Unions join to organize carwash workers
Two of the nation’s largest unions formally announced a campaign to organize Southern California’s 18,000 carwash workers and offered consumers recommendations on how to avoid carwashes that violate minimum wage laws.
“We will do whatever it takes to clean up the carwash industry,” said Jon Hiatt, general counsel for the AFL-CIO, which launched the campaign with the United Steelworkers.
At a news conference, union leaders urged consumers to ask owners about their pay practices, and to avoid carwashes that charged less than $8 for a complete wash or that the unions had targeted for picketing.
The unions said their first major target in the campaign would be the Pirian family, which owns up to eight carwashes in Los Angeles County. Labor organizers plan to picket at three Pirian-owned washes on Saturday, including the family flagship, Vermont Car Wash, on North Vermont Avenue near Hollywood Boulevard, owned by Bennie Pirian.
One Vermont Car Wash worker, Pedro Guzman, said many workers were paid $40 a day for more than 10 hours of work. Others got tips only.
“We just want to be paid for the hours we work,” he said.
Bennie Pirian did not return calls seeking comment. In a recent interview, Pirian’s attorney, Jack Zakariaie, said no one at the carwash worked for less than minimum wage. He said workers sometimes would come in hours before or stay after their scheduled shift, working just for tips.

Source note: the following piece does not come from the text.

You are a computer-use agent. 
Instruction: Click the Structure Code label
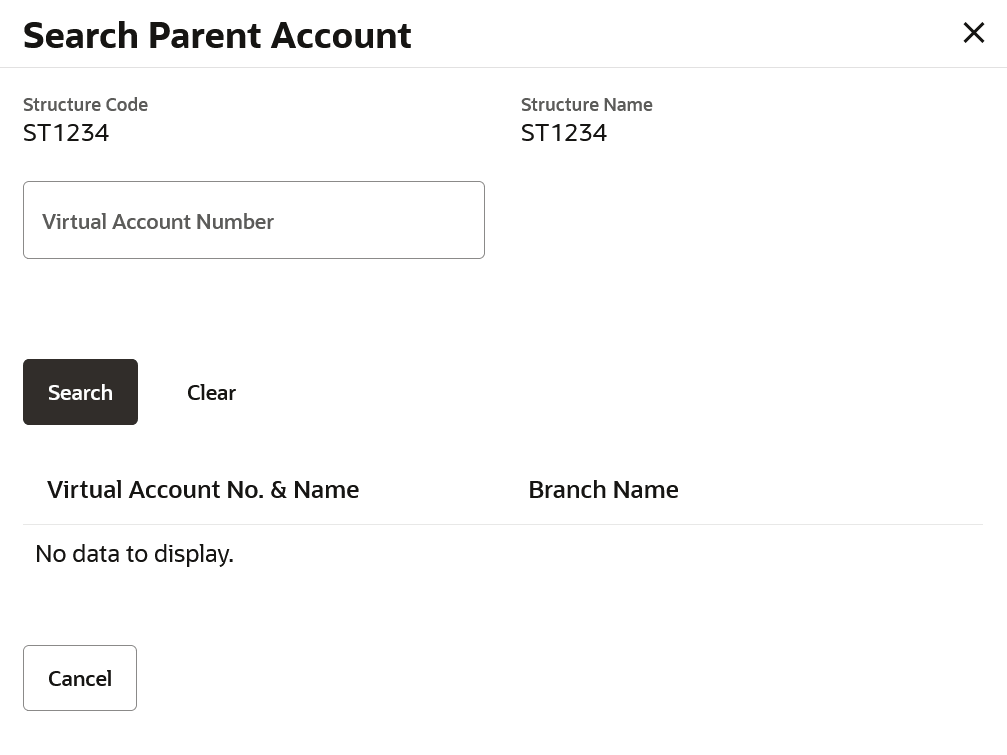[x=85, y=104]
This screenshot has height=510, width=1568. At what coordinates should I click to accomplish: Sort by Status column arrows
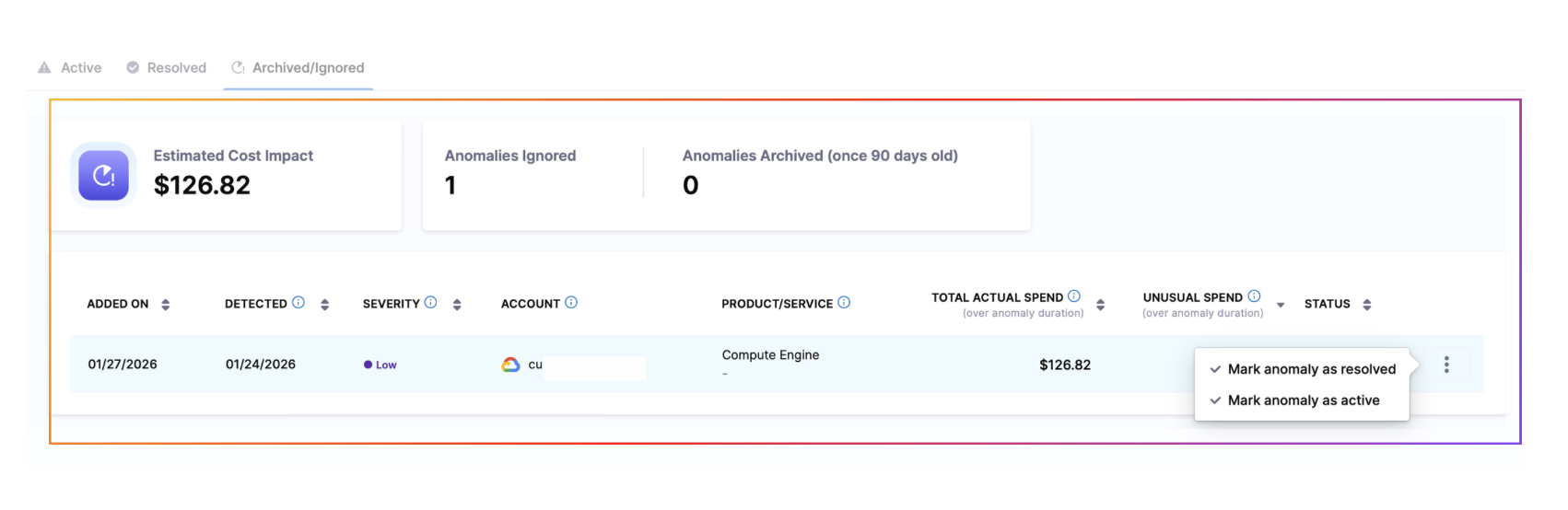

Pirian would ask them to leave but they wouldn’t, Zakariaie said.
A Times investigation of carwashes in the state’s southernmost counties, published Sunday,found that many owners pay less than half of minimum wage. Two-thirds of those inspected by the state’s labor department since 2003 were out of compliance with one or more labor laws. Although some violations were minor, others were fundamental: underpaying workers, hiring minors, going without workers’ compensation insurance and denying meal breaks.
The newspaper published an online database(latimes.com/carwash) that shows which Southern California carwashes had paid or settled wage claims in the last five years or were fined by the state for labor law violations.
Sam Olivito, executive director of the Western Carwash Assn., declined to comment on the organizing drive.
Patrick Shea, president of Beacon Bay Enterprises Inc., which owns seven carwashes in Orange County, said that any unionizing would boost prices for consumers and hurt carwash owners.
“This is basic economics. Prices will go up, volume will go down.”
He added: “There are a lot of good businesses out there who treat their workers well.”
At the news conference, former California Assemblywoman Jackie Goldberg accused the state of largely failing to implement a 2003 law she sponsored that was meant to create better tools and more funding to crack down on the industry.
“If you don’t pay any wages at all, we call that slavery -- don’t we?” she said, adding, “We are going to take this fight from the statehouse to the streets.”
In an interview, Dean Fryer, a spokesman for the California Department of Industrial Relations, said the state had been stepping up enforcement since last year.
“We are moving forward aggressively and with commitment to root out the illegal operators in the carwash industry,” he said.